### Directive
Print every line of the material below word for word, in the same order, changing nothing.

### Supplied material
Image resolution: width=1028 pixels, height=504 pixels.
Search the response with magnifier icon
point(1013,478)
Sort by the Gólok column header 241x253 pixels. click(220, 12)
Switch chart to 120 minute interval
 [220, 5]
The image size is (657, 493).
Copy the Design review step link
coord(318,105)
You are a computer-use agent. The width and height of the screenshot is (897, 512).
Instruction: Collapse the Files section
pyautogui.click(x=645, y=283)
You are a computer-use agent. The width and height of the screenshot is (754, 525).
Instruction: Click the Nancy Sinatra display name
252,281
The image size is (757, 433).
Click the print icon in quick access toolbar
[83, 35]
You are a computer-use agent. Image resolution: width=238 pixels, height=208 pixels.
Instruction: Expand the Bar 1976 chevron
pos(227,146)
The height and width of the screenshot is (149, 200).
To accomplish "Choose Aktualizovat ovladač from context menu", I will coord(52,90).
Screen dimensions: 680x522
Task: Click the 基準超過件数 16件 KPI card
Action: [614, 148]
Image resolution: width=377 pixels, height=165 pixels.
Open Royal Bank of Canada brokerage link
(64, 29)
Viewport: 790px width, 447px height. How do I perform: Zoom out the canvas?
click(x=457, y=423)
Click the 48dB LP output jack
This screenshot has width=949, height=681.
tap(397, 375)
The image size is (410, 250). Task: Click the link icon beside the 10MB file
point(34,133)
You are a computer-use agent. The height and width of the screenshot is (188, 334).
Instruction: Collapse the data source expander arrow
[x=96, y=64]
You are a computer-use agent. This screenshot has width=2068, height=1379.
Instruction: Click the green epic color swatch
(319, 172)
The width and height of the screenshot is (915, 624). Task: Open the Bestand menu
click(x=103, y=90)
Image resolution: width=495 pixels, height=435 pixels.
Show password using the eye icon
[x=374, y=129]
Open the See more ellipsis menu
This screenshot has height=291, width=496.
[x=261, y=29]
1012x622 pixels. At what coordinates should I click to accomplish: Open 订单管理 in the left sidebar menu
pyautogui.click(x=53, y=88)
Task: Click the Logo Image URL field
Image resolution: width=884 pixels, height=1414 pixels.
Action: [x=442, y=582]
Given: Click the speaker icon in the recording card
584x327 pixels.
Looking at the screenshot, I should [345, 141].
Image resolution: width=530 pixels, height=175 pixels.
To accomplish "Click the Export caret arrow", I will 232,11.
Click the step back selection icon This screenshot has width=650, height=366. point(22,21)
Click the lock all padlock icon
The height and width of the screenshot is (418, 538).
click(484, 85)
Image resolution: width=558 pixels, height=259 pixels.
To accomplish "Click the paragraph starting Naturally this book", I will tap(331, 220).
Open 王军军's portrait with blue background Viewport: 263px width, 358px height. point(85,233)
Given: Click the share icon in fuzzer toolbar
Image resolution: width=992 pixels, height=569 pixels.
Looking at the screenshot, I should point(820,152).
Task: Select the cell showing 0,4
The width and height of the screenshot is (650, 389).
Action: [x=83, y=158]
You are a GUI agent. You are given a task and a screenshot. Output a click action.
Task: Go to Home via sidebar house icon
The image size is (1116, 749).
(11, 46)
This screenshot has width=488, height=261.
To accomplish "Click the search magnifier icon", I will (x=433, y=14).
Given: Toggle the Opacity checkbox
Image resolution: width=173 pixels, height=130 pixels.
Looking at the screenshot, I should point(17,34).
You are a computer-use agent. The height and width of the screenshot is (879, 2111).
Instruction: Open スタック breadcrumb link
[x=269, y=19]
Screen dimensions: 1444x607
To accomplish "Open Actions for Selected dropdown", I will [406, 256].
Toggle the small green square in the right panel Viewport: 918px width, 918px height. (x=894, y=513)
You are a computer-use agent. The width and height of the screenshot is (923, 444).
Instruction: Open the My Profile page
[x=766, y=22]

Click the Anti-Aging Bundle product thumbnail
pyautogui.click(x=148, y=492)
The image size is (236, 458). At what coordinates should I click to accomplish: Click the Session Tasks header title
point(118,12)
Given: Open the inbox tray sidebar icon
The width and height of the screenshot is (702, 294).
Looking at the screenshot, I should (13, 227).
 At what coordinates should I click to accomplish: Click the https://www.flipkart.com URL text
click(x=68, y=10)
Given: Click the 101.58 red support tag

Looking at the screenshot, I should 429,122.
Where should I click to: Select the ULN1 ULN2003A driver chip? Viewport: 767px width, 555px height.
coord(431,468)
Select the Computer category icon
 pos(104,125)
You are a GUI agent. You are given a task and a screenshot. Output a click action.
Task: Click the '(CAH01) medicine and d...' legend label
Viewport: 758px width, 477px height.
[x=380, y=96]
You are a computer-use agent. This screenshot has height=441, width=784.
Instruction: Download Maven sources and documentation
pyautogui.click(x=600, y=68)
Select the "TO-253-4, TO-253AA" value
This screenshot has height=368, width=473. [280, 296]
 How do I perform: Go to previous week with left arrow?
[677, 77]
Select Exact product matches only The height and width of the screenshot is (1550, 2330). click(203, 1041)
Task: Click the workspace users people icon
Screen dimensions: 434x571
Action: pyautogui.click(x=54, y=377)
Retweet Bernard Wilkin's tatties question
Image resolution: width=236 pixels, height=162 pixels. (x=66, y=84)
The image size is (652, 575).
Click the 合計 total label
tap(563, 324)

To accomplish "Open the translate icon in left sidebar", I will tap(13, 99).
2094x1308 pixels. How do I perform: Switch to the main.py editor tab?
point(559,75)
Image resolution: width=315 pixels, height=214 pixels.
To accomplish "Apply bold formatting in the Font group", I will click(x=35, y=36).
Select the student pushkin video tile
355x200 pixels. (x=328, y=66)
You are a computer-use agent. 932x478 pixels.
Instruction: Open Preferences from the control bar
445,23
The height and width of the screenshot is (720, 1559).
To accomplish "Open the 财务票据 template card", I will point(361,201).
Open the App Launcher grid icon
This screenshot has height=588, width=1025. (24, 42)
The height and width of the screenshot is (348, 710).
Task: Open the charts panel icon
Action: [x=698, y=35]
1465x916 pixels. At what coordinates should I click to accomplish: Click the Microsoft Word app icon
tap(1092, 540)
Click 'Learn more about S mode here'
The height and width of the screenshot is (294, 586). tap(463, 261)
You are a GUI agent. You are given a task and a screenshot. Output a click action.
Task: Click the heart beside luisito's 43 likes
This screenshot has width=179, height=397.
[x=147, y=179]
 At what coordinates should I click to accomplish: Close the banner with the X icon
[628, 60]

### Answer
Image resolution: width=1028 pixels, height=504 pixels.
Search the response with magnifier icon
point(1013,478)
Sort by the Gólok column header 241x253 pixels. click(220, 12)
Switch chart to 120 minute interval
 [220, 5]
The image size is (657, 493).
Copy the Design review step link
coord(318,105)
You are a computer-use agent. The width and height of the screenshot is (897, 512).
Instruction: Collapse the Files section
pyautogui.click(x=645, y=283)
You are a computer-use agent. The width and height of the screenshot is (754, 525).
Instruction: Click the Nancy Sinatra display name
252,281
The image size is (757, 433).
Click the print icon in quick access toolbar
[83, 35]
You are a computer-use agent. Image resolution: width=238 pixels, height=208 pixels.
Instruction: Expand the Bar 1976 chevron
pos(227,146)
The height and width of the screenshot is (149, 200).
To accomplish "Choose Aktualizovat ovladač from context menu", I will coord(52,90).
Screen dimensions: 680x522
Task: Click the 基準超過件数 16件 KPI card
Action: [614, 148]
Image resolution: width=377 pixels, height=165 pixels.
Open Royal Bank of Canada brokerage link
(64, 29)
Viewport: 790px width, 447px height. How do I perform: Zoom out the canvas?
click(x=457, y=423)
Click the 48dB LP output jack
This screenshot has width=949, height=681.
tap(397, 375)
The image size is (410, 250). Task: Click the link icon beside the 10MB file
point(34,133)
You are a computer-use agent. The height and width of the screenshot is (188, 334).
Instruction: Collapse the data source expander arrow
[x=96, y=64]
You are a computer-use agent. This screenshot has width=2068, height=1379.
Instruction: Click the green epic color swatch
(319, 172)
The width and height of the screenshot is (915, 624). Task: Open the Bestand menu
click(x=103, y=90)
Image resolution: width=495 pixels, height=435 pixels.
Show password using the eye icon
[x=374, y=129]
Open the See more ellipsis menu
This screenshot has height=291, width=496.
[x=261, y=29]
1012x622 pixels. At what coordinates should I click to accomplish: Open 订单管理 in the left sidebar menu
pyautogui.click(x=53, y=88)
Task: Click the Logo Image URL field
Image resolution: width=884 pixels, height=1414 pixels.
Action: [x=442, y=582]
Given: Click the speaker icon in the recording card
584x327 pixels.
Looking at the screenshot, I should [345, 141].
Image resolution: width=530 pixels, height=175 pixels.
To accomplish "Click the Export caret arrow", I will 232,11.
Click the step back selection icon This screenshot has width=650, height=366. point(22,21)
Click the lock all padlock icon
The height and width of the screenshot is (418, 538).
click(484, 85)
Image resolution: width=558 pixels, height=259 pixels.
To accomplish "Click the paragraph starting Naturally this book", I will tap(331, 220).
Open 王军军's portrait with blue background Viewport: 263px width, 358px height. point(85,233)
Given: Click the share icon in fuzzer toolbar
Image resolution: width=992 pixels, height=569 pixels.
Looking at the screenshot, I should point(820,152).
Task: Select the cell showing 0,4
The width and height of the screenshot is (650, 389).
Action: [x=83, y=158]
You are a GUI agent. You are given a task and a screenshot. Output a click action.
Task: Go to Home via sidebar house icon
The image size is (1116, 749).
(11, 46)
This screenshot has width=488, height=261.
To accomplish "Click the search magnifier icon", I will (x=433, y=14).
Given: Toggle the Opacity checkbox
Image resolution: width=173 pixels, height=130 pixels.
Looking at the screenshot, I should point(17,34).
You are a computer-use agent. The height and width of the screenshot is (879, 2111).
Instruction: Open スタック breadcrumb link
[x=269, y=19]
Screen dimensions: 1444x607
To accomplish "Open Actions for Selected dropdown", I will [406, 256].
Toggle the small green square in the right panel Viewport: 918px width, 918px height. (x=894, y=513)
You are a computer-use agent. The width and height of the screenshot is (923, 444).
Instruction: Open the My Profile page
[x=766, y=22]

Click the Anti-Aging Bundle product thumbnail
pyautogui.click(x=148, y=492)
The image size is (236, 458). At what coordinates should I click to accomplish: Click the Session Tasks header title
point(118,12)
Given: Open the inbox tray sidebar icon
The width and height of the screenshot is (702, 294).
Looking at the screenshot, I should (13, 227).
 At what coordinates should I click to accomplish: Click the https://www.flipkart.com URL text
click(x=68, y=10)
Given: Click the 101.58 red support tag

Looking at the screenshot, I should 429,122.
Where should I click to: Select the ULN1 ULN2003A driver chip? Viewport: 767px width, 555px height.
coord(431,468)
Select the Computer category icon
 pos(104,125)
You are a GUI agent. You are given a task and a screenshot. Output a click action.
Task: Click the '(CAH01) medicine and d...' legend label
Viewport: 758px width, 477px height.
[x=380, y=96]
You are a computer-use agent. This screenshot has height=441, width=784.
Instruction: Download Maven sources and documentation
pyautogui.click(x=600, y=68)
Select the "TO-253-4, TO-253AA" value
This screenshot has height=368, width=473. [280, 296]
 How do I perform: Go to previous week with left arrow?
[677, 77]
Select Exact product matches only The height and width of the screenshot is (1550, 2330). click(203, 1041)
Task: Click the workspace users people icon
Screen dimensions: 434x571
Action: pyautogui.click(x=54, y=377)
Retweet Bernard Wilkin's tatties question
Image resolution: width=236 pixels, height=162 pixels. (x=66, y=84)
The image size is (652, 575).
Click the 合計 total label
tap(563, 324)

To accomplish "Open the translate icon in left sidebar", I will tap(13, 99).
2094x1308 pixels. How do I perform: Switch to the main.py editor tab?
point(559,75)
Image resolution: width=315 pixels, height=214 pixels.
To accomplish "Apply bold formatting in the Font group", I will click(x=35, y=36).
Select the student pushkin video tile
355x200 pixels. (x=328, y=66)
You are a computer-use agent. 932x478 pixels.
Instruction: Open Preferences from the control bar
445,23
The height and width of the screenshot is (720, 1559).
To accomplish "Open the 财务票据 template card", I will point(361,201).
Open the App Launcher grid icon
This screenshot has height=588, width=1025. (24, 42)
The height and width of the screenshot is (348, 710).
Task: Open the charts panel icon
Action: [x=698, y=35]
1465x916 pixels. At what coordinates should I click to accomplish: Click the Microsoft Word app icon
tap(1092, 540)
Click 'Learn more about S mode here'
The height and width of the screenshot is (294, 586). tap(463, 261)
You are a GUI agent. You are given a task and a screenshot. Output a click action.
Task: Click the heart beside luisito's 43 likes
This screenshot has width=179, height=397.
[x=147, y=179]
 At what coordinates should I click to accomplish: Close the banner with the X icon
[628, 60]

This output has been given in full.